Roll out the barrel scaffold

Work on (βα)₈-barrel proteins by a team at the European Molecular Biology Laboratory (EMBL, Hamburg, Germany) could provide insights into strategies for engineering new enzyme activities. In a study in Science (289, 1546–1550 , 2000), the EMBL team compared atomic structures of a group of related enzymes of the histidine biosynthesis pathway, HisA and HisF, and of the tryptophan biosynthesis pathway, TrpC, TrpF, and TrpA. Their analysis indicates that these enzymes evolved by gene duplication and diversification from an ancestral (βα)₈-barrel, itself the product of gene duplication and fusion of a (βα)₄-half barrel.
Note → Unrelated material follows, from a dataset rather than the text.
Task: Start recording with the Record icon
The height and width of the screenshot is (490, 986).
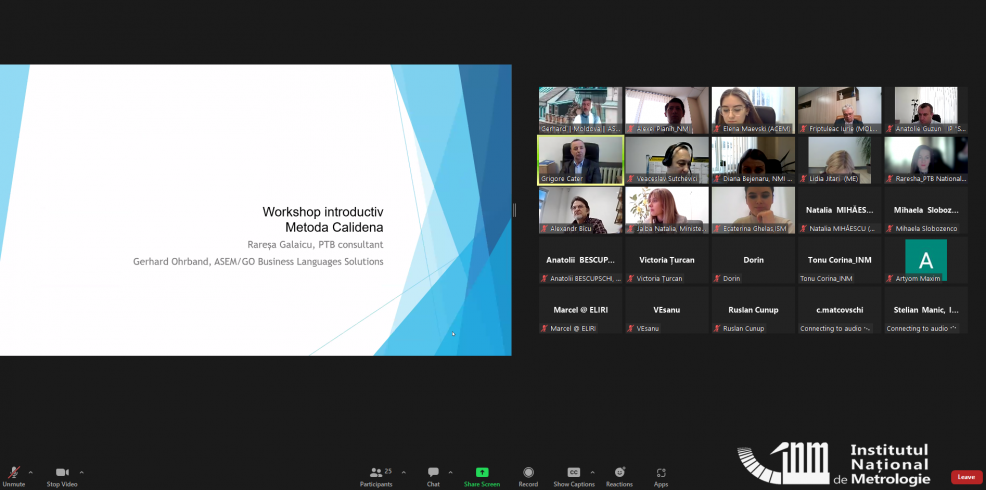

Using random mutagenesis and selection, they also show that variants of HisA could be generated to catalyze the same reaction as TrpF, one of which retained its His A activity as well (PNAS 97 , 9925–9930, 2000). They suggest that a similar enzyme could have been an evolutionary precursor of both HisA and TrpF, although the possibility of TrpF evolving directly from HisA cannot be ruled out. The findings “should inspire other research into apparent single-domain proteins to discover they have also arisen by gene duplication,” speculates Stanford (CA) molecular biologist Charles Yanofsky. If successful, the work could be exploited to create new enzymes of industrial interest.